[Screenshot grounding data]
:::::

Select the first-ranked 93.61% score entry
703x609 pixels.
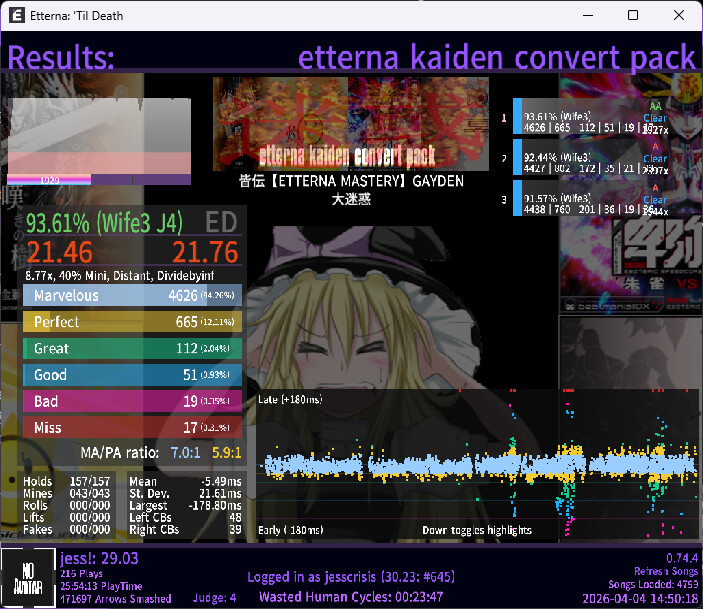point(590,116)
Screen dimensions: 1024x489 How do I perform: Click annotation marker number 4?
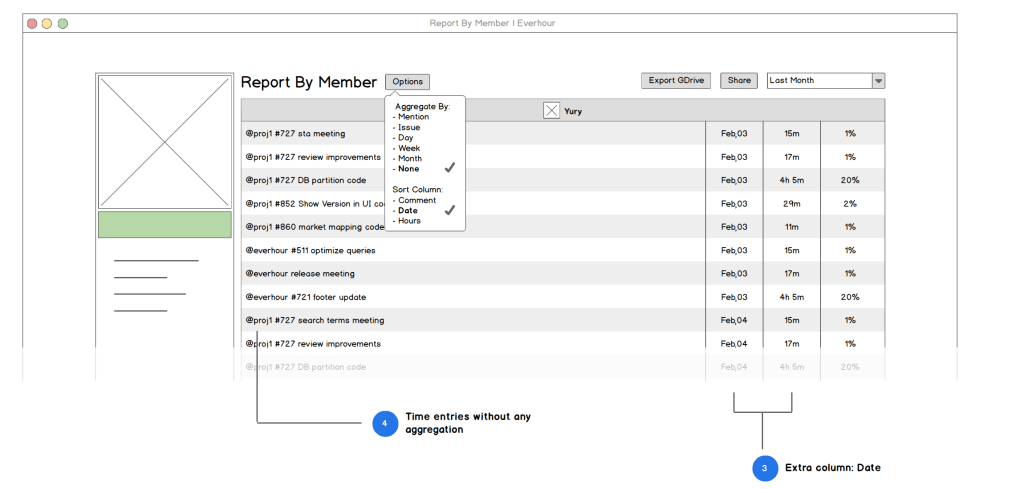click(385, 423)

:::::

» **TASK OBJECTIVE**
An exact copy of every entry, pictures left out, is what to write here.

» **TASK ANSWER**
Select the first-ranked 93.61% score entry
703x609 pixels.
point(590,116)
Screen dimensions: 1024x489 How do I perform: Click annotation marker number 4?
click(385, 423)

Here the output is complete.